▸ **Text passage**
———
Professional Development

By Sue McKnight

A school Is a community of learners, including both teachers and students, and In this era of change education must be an ongoing process. With T/Ls managing new strategies In information servicing we need to be aware of opportunities to enhance our own professional expertise.

School library

State associations have some stimulating and challenging prof dev activities planned for the year:

SLAQ Contact:
26-28 June, Brisbane PLupton,
ph: (07) 3864 3464

SLANSW Contact:
3-4 August, Newcastle
T Bruce
fax: (02) 680 4277

SLAV Contact:
4 mini-conferences
M Manning,
ph: (03) 942 84173

SASLA Contact:
To be advised 
S Johnston,
ph: (08) 264 7811

David Daw at ASLA can give you details of other happenings. ph: (06) 286 3029

ALIA '96: October 6-11

Many T/Ls have found past ALIA Conferences offered little content relevant to school libraries. In fact, of the 1000+ delegates at the joint NZLIA/ ALIA Conference 1994, only thirteen teacher-librarians attended. Reading the Future, to be held in Melbourne later this year aims to be different.
———
Rewrite everything from "Professional Development" down to "own professional expertise." in the professional development text, changing "community of learners" to "learning community".

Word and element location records
———
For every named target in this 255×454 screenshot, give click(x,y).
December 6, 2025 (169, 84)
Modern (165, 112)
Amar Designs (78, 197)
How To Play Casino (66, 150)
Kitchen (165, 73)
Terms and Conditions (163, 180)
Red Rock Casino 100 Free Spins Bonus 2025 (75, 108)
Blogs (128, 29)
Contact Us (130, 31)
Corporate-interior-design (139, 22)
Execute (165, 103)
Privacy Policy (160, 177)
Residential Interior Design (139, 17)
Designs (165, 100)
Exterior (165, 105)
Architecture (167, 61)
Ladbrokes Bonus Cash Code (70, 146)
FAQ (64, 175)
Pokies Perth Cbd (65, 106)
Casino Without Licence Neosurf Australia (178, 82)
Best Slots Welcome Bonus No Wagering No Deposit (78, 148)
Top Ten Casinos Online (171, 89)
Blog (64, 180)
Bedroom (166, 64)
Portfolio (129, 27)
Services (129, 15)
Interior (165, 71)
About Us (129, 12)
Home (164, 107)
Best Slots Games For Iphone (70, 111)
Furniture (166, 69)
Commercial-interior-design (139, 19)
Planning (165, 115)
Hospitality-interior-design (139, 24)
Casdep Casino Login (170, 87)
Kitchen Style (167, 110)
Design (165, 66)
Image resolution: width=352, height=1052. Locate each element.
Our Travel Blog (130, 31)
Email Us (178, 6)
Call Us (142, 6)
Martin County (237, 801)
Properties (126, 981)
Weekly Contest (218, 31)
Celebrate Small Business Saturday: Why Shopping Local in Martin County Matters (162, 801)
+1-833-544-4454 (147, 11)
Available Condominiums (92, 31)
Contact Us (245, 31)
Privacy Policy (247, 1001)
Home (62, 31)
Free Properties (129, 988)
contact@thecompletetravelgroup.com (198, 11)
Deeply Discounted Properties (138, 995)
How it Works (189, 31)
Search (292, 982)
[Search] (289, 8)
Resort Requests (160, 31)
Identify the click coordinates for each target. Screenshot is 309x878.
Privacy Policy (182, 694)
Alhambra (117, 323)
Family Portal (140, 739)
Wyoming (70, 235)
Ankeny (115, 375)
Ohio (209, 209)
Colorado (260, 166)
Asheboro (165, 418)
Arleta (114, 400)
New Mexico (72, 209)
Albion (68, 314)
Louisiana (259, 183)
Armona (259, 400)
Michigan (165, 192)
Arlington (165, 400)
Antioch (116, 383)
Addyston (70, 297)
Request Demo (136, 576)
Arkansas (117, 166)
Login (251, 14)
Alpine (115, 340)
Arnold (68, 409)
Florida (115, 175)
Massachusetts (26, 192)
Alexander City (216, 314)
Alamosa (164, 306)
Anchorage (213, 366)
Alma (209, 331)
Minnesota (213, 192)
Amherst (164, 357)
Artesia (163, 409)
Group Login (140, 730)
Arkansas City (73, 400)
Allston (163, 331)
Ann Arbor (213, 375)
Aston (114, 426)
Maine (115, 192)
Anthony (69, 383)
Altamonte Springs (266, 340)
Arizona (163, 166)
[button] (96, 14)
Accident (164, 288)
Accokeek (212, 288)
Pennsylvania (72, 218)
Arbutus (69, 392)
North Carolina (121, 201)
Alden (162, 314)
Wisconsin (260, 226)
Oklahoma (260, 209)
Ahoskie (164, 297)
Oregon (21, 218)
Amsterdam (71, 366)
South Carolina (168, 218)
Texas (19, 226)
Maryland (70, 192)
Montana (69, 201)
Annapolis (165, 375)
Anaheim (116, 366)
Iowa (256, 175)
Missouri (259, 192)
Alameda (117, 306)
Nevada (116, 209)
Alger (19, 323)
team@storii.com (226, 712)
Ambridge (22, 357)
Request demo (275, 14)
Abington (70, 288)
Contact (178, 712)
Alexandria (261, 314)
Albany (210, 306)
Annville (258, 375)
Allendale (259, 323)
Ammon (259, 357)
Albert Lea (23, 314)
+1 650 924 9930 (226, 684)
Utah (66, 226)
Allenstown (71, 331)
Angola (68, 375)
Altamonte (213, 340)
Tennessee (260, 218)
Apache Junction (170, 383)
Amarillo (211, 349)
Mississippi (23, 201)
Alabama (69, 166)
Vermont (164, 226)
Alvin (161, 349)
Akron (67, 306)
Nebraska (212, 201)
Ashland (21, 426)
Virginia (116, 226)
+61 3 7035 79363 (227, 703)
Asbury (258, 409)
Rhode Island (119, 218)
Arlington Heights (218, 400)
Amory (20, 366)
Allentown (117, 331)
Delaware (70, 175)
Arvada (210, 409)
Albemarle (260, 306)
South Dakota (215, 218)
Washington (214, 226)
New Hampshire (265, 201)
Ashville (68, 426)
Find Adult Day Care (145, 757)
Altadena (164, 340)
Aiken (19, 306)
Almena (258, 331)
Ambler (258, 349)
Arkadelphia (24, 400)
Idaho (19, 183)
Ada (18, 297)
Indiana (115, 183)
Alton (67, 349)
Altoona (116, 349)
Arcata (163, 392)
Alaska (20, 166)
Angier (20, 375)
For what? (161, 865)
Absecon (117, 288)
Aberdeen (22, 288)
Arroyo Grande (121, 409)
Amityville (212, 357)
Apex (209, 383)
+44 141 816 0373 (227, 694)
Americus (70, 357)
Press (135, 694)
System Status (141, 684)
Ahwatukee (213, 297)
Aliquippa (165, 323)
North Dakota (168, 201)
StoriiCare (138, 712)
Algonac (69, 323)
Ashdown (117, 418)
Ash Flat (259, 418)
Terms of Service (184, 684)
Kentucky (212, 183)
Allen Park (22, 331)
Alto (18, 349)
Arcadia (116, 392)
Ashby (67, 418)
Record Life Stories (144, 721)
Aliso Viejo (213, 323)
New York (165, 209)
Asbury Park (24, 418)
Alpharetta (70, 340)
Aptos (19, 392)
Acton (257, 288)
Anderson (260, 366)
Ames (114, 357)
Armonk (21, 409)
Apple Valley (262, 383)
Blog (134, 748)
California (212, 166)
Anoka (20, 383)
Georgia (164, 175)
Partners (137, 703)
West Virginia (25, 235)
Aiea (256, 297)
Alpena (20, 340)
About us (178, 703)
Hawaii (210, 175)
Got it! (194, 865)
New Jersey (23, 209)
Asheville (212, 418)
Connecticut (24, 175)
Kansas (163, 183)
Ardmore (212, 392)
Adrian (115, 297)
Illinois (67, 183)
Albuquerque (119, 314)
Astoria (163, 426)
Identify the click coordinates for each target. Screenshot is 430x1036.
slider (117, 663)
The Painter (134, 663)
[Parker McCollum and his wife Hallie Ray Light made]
———
▸ **Completed task**
Professional Development

By Sue McKnight

A school Is a learning community, including both teachers and students, and In this era of change education must be an ongoing process. With T/Ls managing new strategies In information servicing we need to be aware of opportunities to enhance our own professional expertise.